À l’heure actuelle, nous ne disposons d’aucun vaccin vis-à-vis des CM. C’est l’occasion de préciser que la vaccinothérapie est d’autant plus envisageable que l’agent infectieux est simple. C’est pourquoi la prévention vaccinale est une protection essentielle contre les virus (rougeole, rubéole, oreillons, grippe, varicelle, zona, hépatite B, rage, papillomavirus, fièvre jaune, encéphalite virale, virus Ébola, etc.), alors qu’elle est déjà moins performante d’une façon générale contre les bactéries (exception faite des anatoxines : diphtérie et tétanos, pour lesquelles le vaccin est dirigé non pas contre la bactérie, mais contre sa toxine). Or, les CM sont des Eucaryotes, donc des êtres microscopiques sensiblement plus complexes que les bactéries (Procaryotes). Les parasites sont encore moins accessibles à la vaccination pour cette raison.

Les mesures d’asepsie sont des mesures universelles. Elles consistent à travailler proprement, c’est-à-dire en évitant au maximum les contaminations (rappelons que les CM sont omniprésents). Elles sont complétées par des mesures de désinfection, car beaucoup de désinfectants ont une action fongicide. Mais les CM sont dans l’ensemble plus résistants physiquement et chimiquement que les bactéries, en dehors du cas exceptionnel constitué par les spores bactériennes. Cette résistance physique et chimique concerne tant les désinfectants que les procédés physiques dont la chaleur.

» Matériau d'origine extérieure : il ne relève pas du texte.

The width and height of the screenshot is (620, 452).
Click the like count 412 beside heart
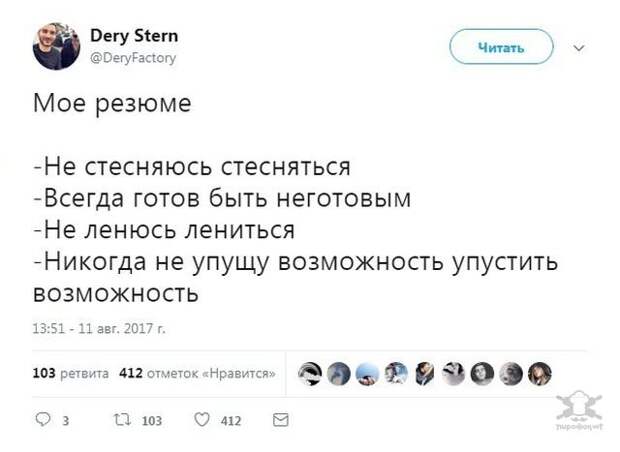coord(231,420)
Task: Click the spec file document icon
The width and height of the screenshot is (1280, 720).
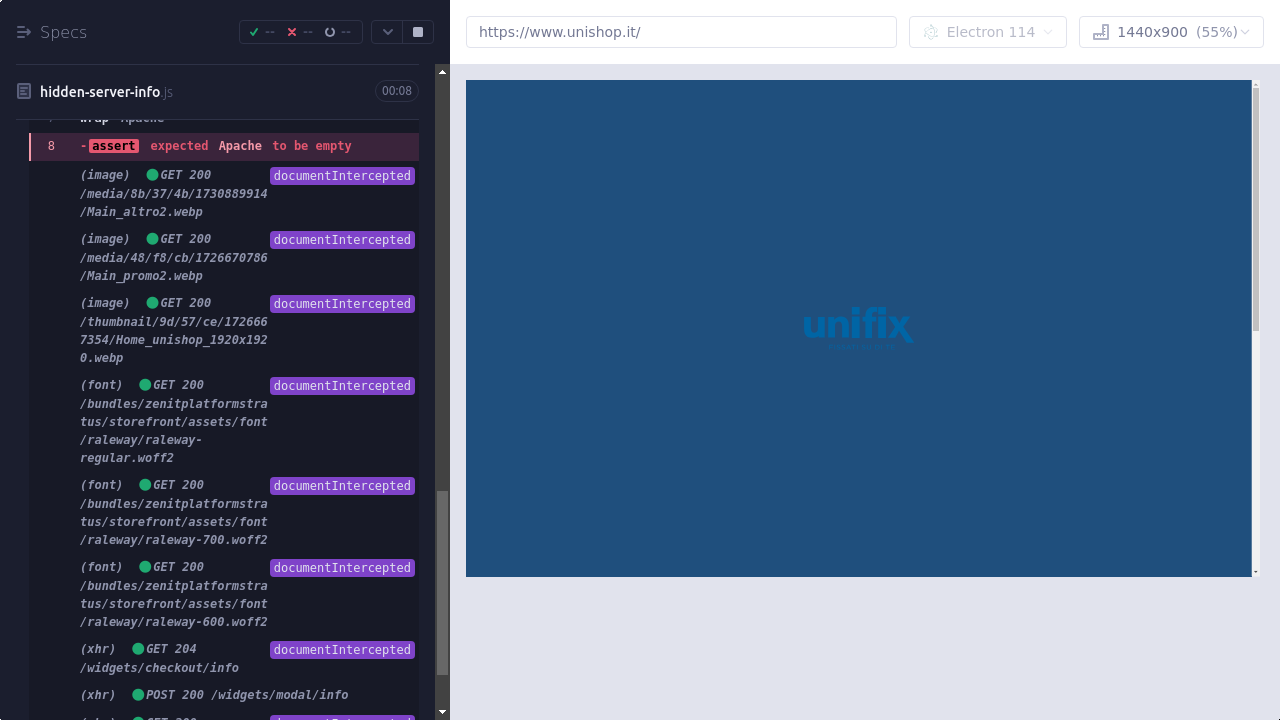Action: (24, 92)
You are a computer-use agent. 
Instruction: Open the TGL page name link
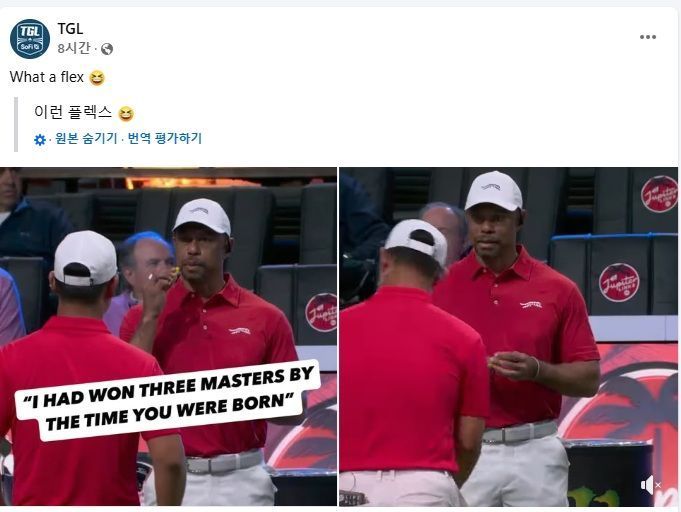point(70,29)
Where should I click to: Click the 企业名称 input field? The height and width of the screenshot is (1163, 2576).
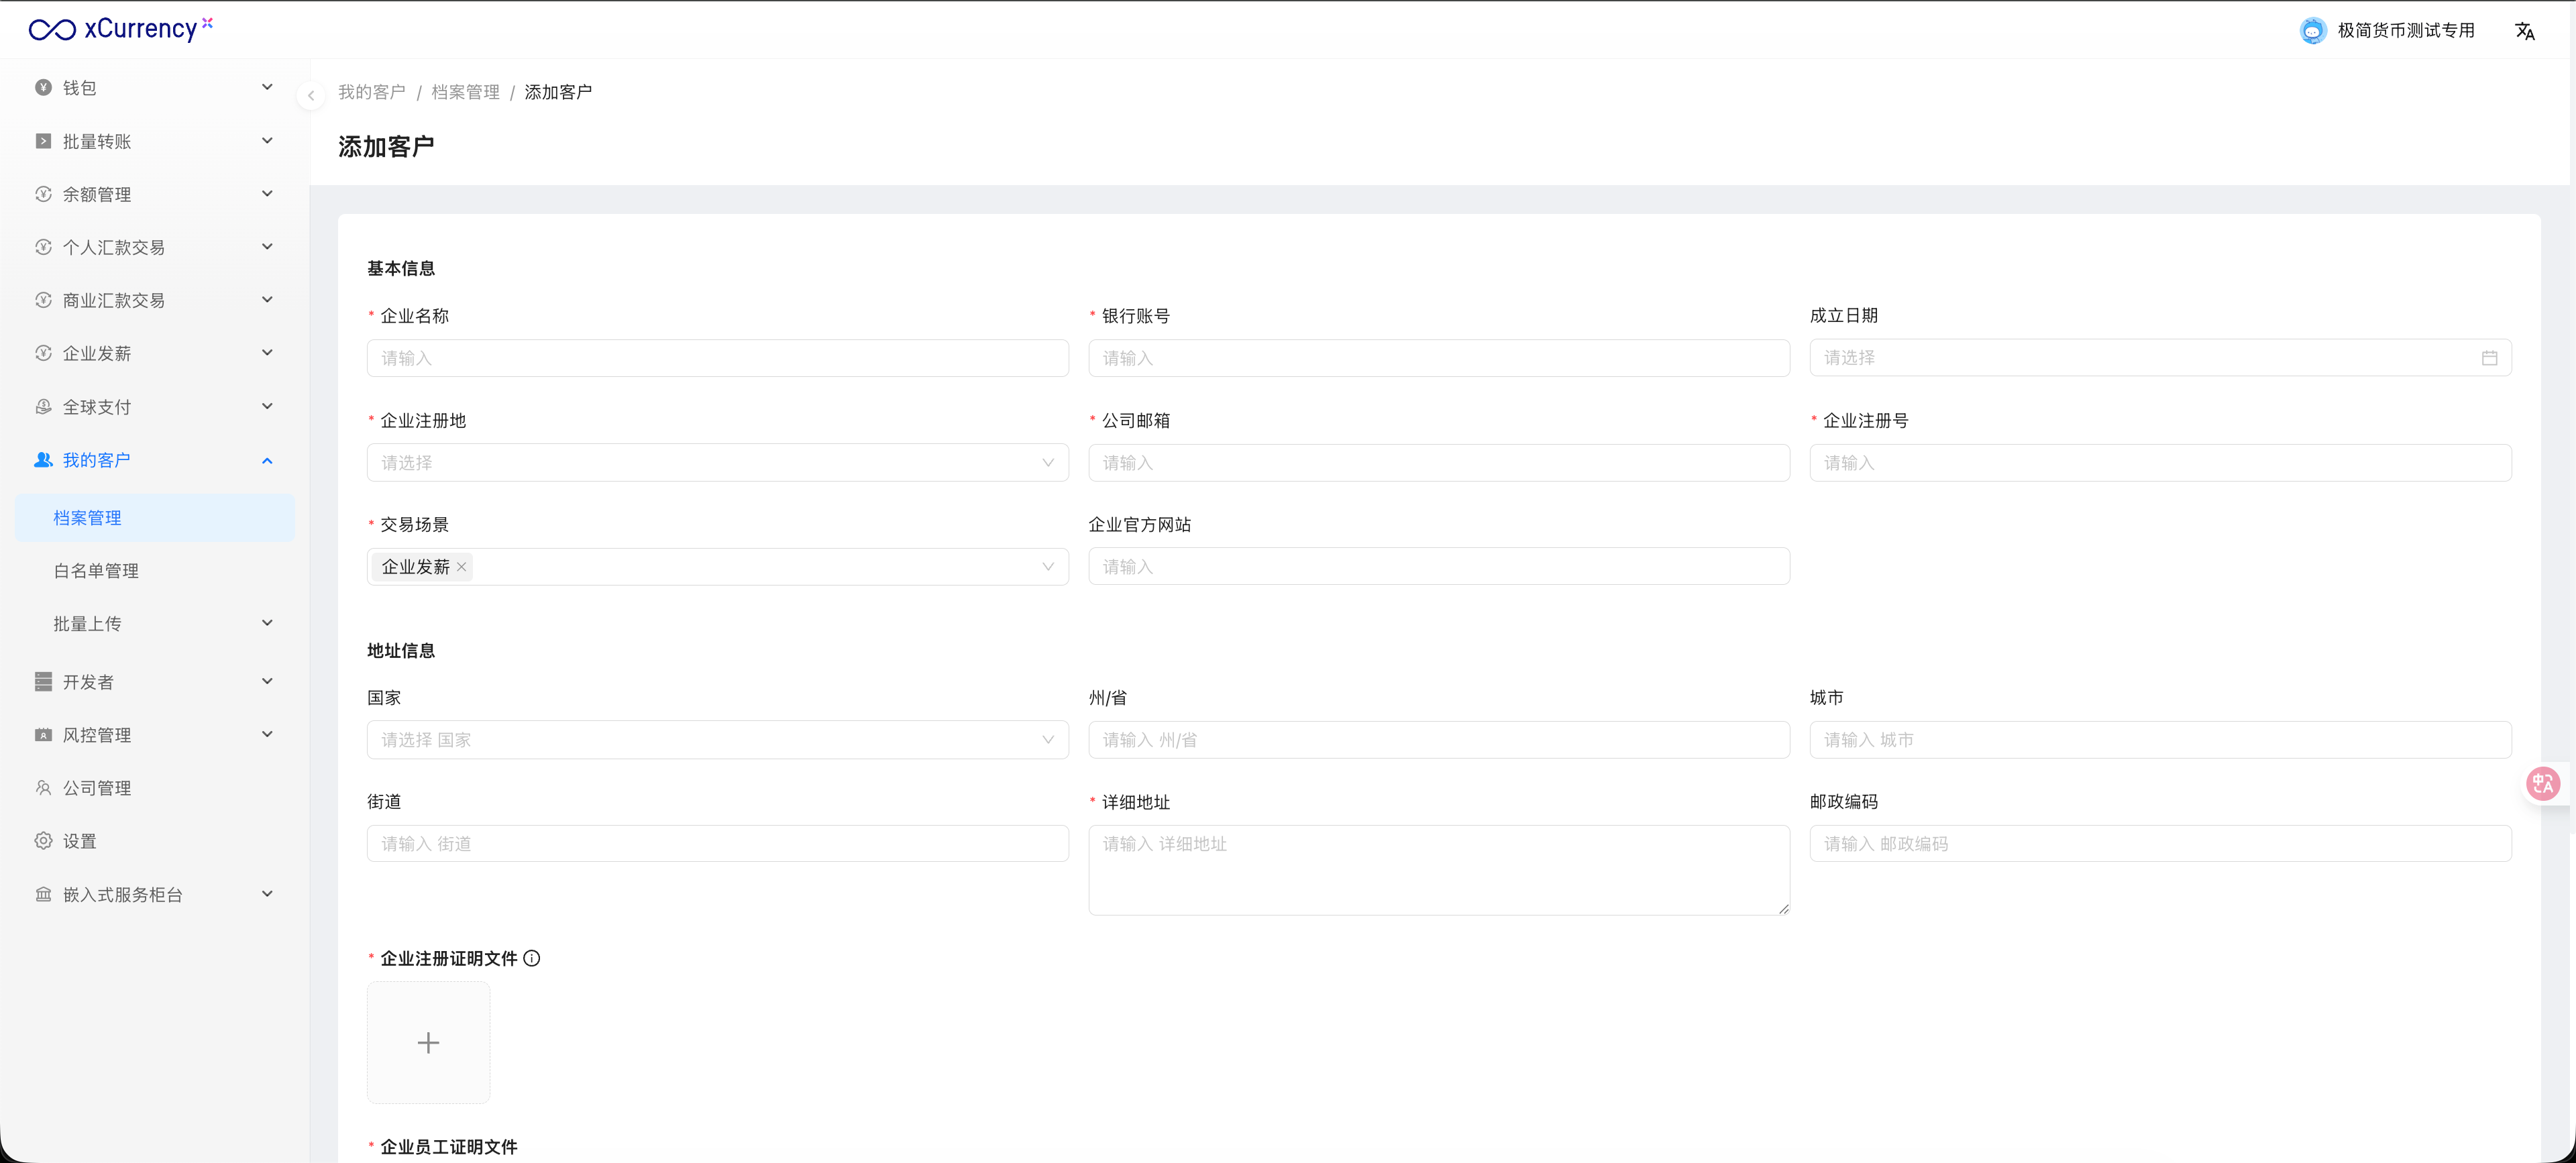717,358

En médecine humaine, le risque essentiel concerne l’apparition de souches de CM résistantes aux antifongiques systémiques qui sont utilisés pour traiter les formes graves de mycose profonde chez les immunodéprimés. On peut agir en protégeant ces personnes contre les contaminations par des CM (asepsie) et en renforçant leur immunité. Mais lorsqu’une mycose systémique se développe chez un tel sujet, il n’y a pas d’alternative quand la souche de CM est devenue résistante aux produits disponibles. C’est une impasse thérapeutique dramatique.